Frida Kahlo nació en Coyoacán, México, en 1907. Pasó gran parte de su vida en la Casa Azul, donde vivió con su familia y, años después, con Diego Rivera.

Durante su infancia, Frida tuvo problemas de salud. Cuando tenía dieciocho años, sufrió un grave accidente de autobús. Tuvo que pasar muchos meses en cama y dejó sus antiguos planes de estudiar medicina.

Mientras se recuperaba, comenzó a pintar. Su familia colocó un espejo cerca de la cama. Como veía su rostro durante horas, Frida se convirtió en su propio modelo. Así nacieron muchos de sus famosos autorretratos.

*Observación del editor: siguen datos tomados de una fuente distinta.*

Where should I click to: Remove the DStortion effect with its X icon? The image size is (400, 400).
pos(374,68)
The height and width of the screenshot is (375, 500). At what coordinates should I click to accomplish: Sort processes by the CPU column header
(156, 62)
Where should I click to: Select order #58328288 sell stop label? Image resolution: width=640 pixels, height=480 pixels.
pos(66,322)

Sus cuadros no mostraban solamente su cara. También hablaban del dolor, el amor, la soledad y la identidad. Frida incluía plantas, animales y elementos de la cultura mexicana.

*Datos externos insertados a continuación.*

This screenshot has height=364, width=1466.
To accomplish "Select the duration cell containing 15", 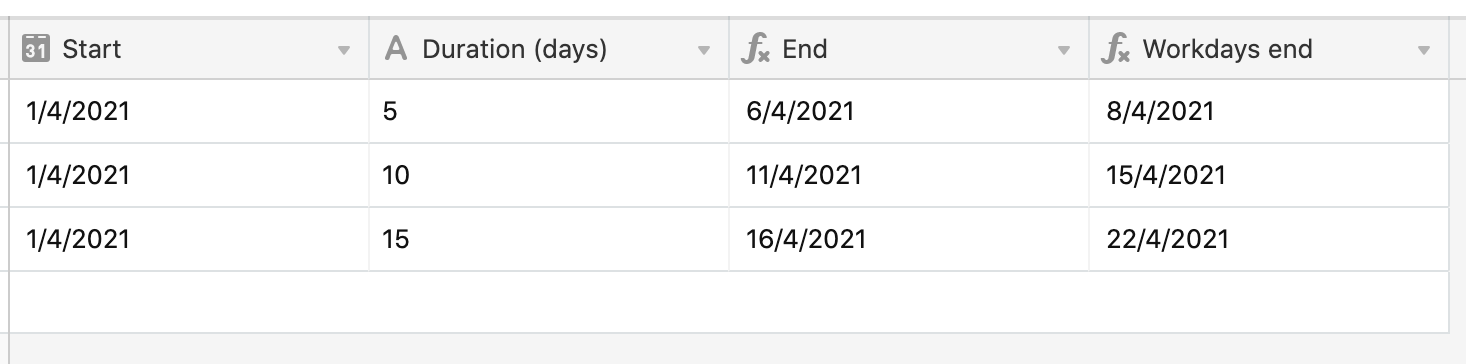I will coord(549,239).
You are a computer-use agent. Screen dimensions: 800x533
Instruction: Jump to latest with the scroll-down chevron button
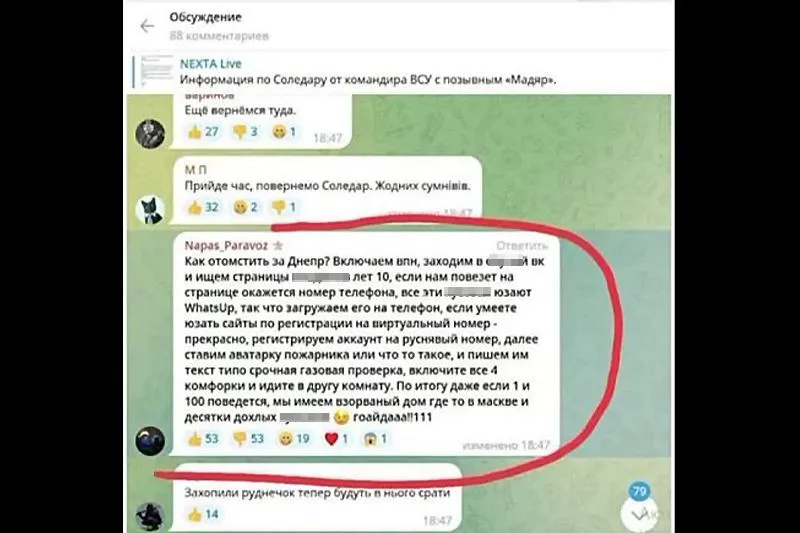click(x=639, y=514)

Más tarde, conoció al famoso muralista Diego Rivera. Se casaron en 1929. Su matrimonio fue apasionado, pero también estuvo lleno de discusiones y separaciones.

Frida creó además una imagen personal inolvidable. Llevaba vestidos tradicionales, joyas grandes y flores en el pelo. Nunca intentó esconder sus cejas.

Hoy su cara aparece en bolsas, tazas y camisetas. Sin embargo, detrás de esa imagen había una mujer inteligente, divertida y complicada. Frida no pintó para convertirse en un producto. Pintó porque necesitaba entenderse.